Thursday, December 23, 2010

Alzheimer's...Is this really "living"?

Ever since I got that terrible news, my mind has kind of been in a fog.  "Did he really say that I had Alzheimer's?"  The questions still remains unanswered.  How do you deal with news like that?  Personally, I don't think that I have been doing well, as far as coping with this is concerned.  I don't really have a life anymore.  Every waking second is consumed with my Alzheimer's.  (My Alzheimer's!  That's a hell of a thing to try to grasp.  This is the first time that I've actually referred to it as "mine".)  It's always lurking in the back of my mind.  How long do I really have?  I'm not taking about how long I'll live, I want to get a ballpark idea on how much time I have with all my marbles intact.  How long will I be able to continue being ME?  How long will I be able to work, how about being able to read and more importantly, how long will I be able to write?  How am I going to be able to provide for my wife, so that she will be able to live fairly comfortably after I am gone?  People tend to think that they can take care of those things later.  The problem is that I don't have a "later" anymore! 

Scherry made an appointment with a Neurologist that the Alzheimer's Association referred us to in a couple of weeks.  Scherry told me that this Neurologist specializes in Alzheimer's.  That is the earliest that I could get in.  I want to actually get a copy of my MRI and CAT scan X-Rays and have the Neurologist look at those instead of just reading the findings.  I want her to show me what is going on inside of my head!  I can feel what's going on, my headaches are more frequent now.  At least the intensity varies, so that I am not hurting as much all of the time. 

But the emotional agony is constant.  Just a few weeks ago, I was joking that my next fifty years are going to be better than my first fifty.  I had made some plans, some big plans.  I had dreams!  I had goals!  Now what am I left with?  I had started a business and just got my business cards about a week before I found out about the Alzheimer's.  Now what do I do?  What will I be able to do?  The uncertainty is maddening!  All of these thoughts are going constantly through my head all of the time.  How does a person escape from this constant uncertainty and worry?  A week off would be nice.  Couldn't I just take a week off from the Alzheimer's worries once in a while?

Having seen Alzheimer's progress, I realize that soon I will lose my memories, my identity, my very essence.  All that will be left will be a shell of my former self.  It will be like my soul just decided to take off and leave my body behind.  I don't know what kind of personality this person will have.  I am afraid that all the wonderful memories that Scherry has of our life together will be forgotten as she has to deal with what is left of me.  On a lighter note, I mentioned this concern to Scherry and told her that we need to name this guy so that he won't be confused with me, because frankly, he may be nothing like me at all.  Scherry chose the name "Zippy".  Now it's kind of a running joke with us.  You know what they say, if you don't laugh about it you're going to cry.

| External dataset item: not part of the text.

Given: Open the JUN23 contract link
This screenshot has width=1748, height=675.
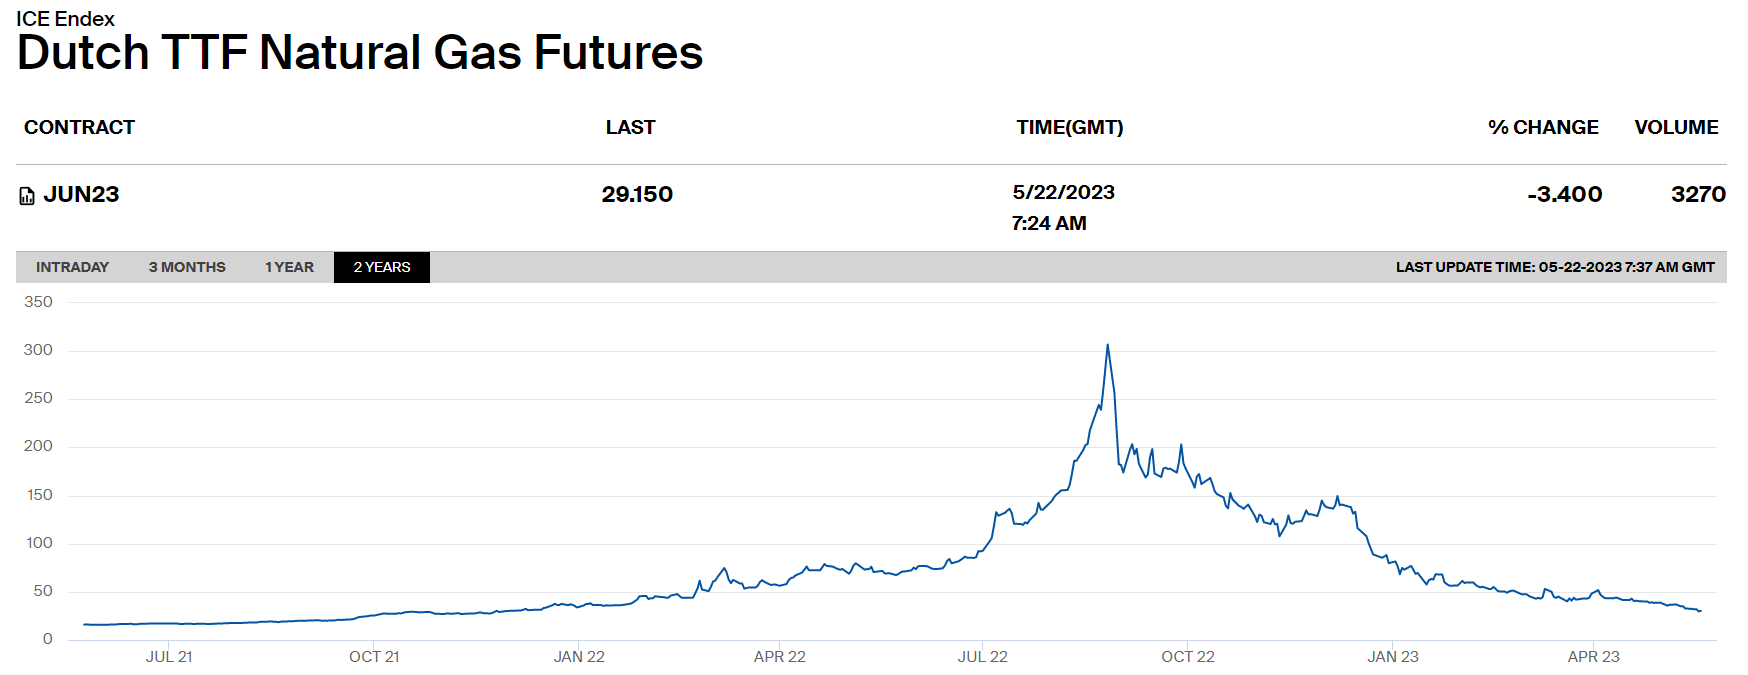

Wednesday, December 8, 2010

So, You've got Alzheimer's...

Those words!  Why the hell did my Doctor have to say "those words"!  How exactly, is a person suppose to deal with something like that?  I watched my wife, Scherry, as she suffered as she lived through the hell of watching her mother destroyed by the disease.  I've told people that Alzheimer's isn't even the kind of thing that you would wish upon your worst enemy!  Of all the diseases that you can get, that is the LAST ONE, you would want to get.   But I've got it!  I guess it figures, though, when I think about it.  That is exactly how my life goes.  I get to have some fun in my Manic phase.  That's when I make all of these great plans to do a lot of good stuff, some major accomplishments, to have some fun.  Then this, the overflow from the toilet of life.  How am I suppose to deal with that?  My wife thinks that it hasn't totally sunk in yet.  I think that she might be right.  It knocks the wind right out of you, but what do you do next? 

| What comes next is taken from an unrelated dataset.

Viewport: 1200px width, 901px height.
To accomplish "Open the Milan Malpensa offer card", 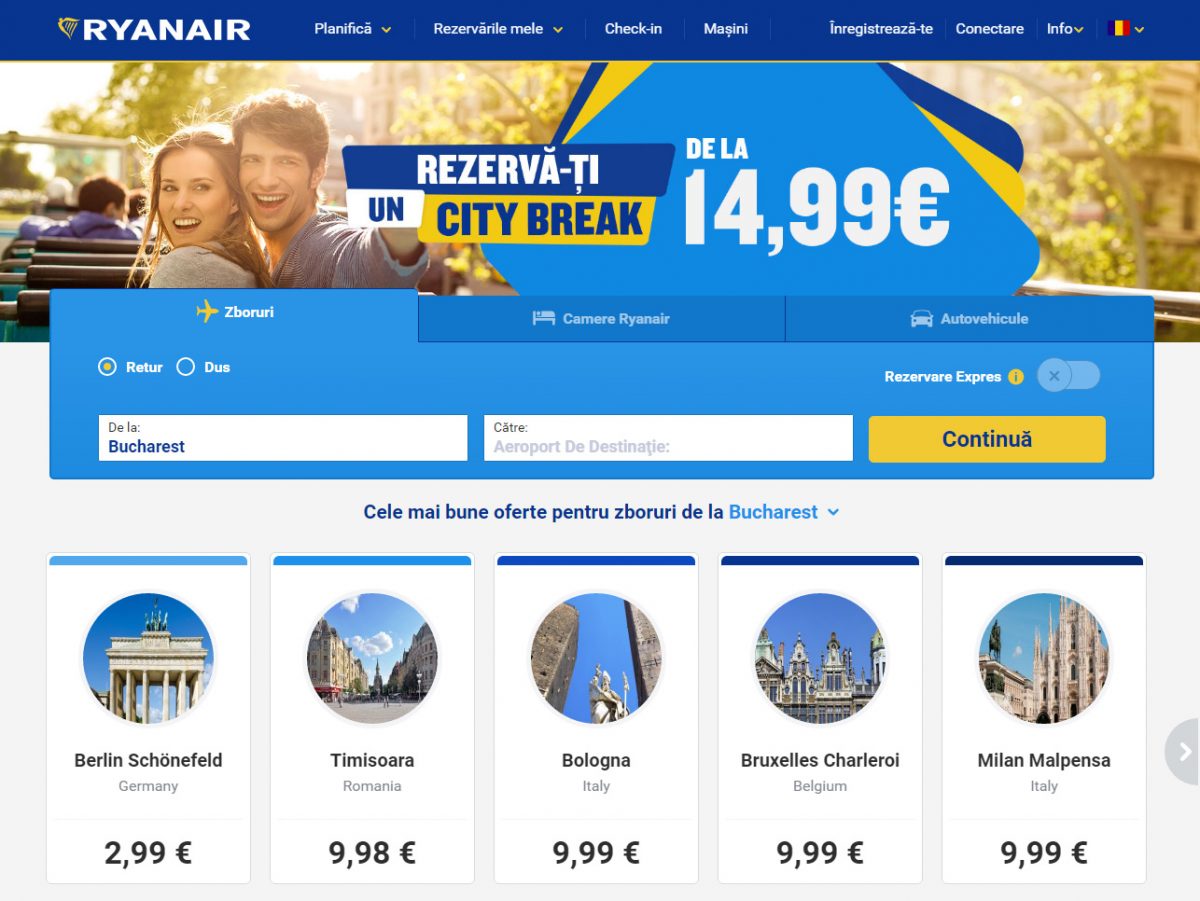I will click(x=1044, y=718).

My headaches have been getting more frequent and more severe. So I went to my Doctor and got an MRI.  I was expecting a brain tumor.  I was already bracing myself for that.  I had my little pep talk prepared.  I was going to fight it and I was going to WIN!  How do you fight a battle that can't be won?

What about poor Scherry?   She has already been through that hell already.  How is she going to go through it again?  How can I ask her to do that?  I gave her an "out".  I told her that she could walk away and that I wouldn't hold it against her or have any hard feelings.  However, she says she will stay and that she will be there for me.  "It's in the vows," she says, "for better and for worse, in sickness and in health". She is willing to endure the private hell that loved ones of Alzheimer's patients have to fight through. 

She says that I won't suffer, that when I progress to the last stages, I won't even know what is going on.  I don't agree.  I think that the Alzheimer's patient realizes that they are literally losing their minds but can't do anything about it.  I guess I will find out.  However, once I've lost most of my marbles, how will I be able to communicate what I am feeling or thinking? 

What if she dies before I start going through the final stages?  I don't have any children of my own.  Who will be there to hold my hand?  Who will be there to comfort me as I slowly lose my mind?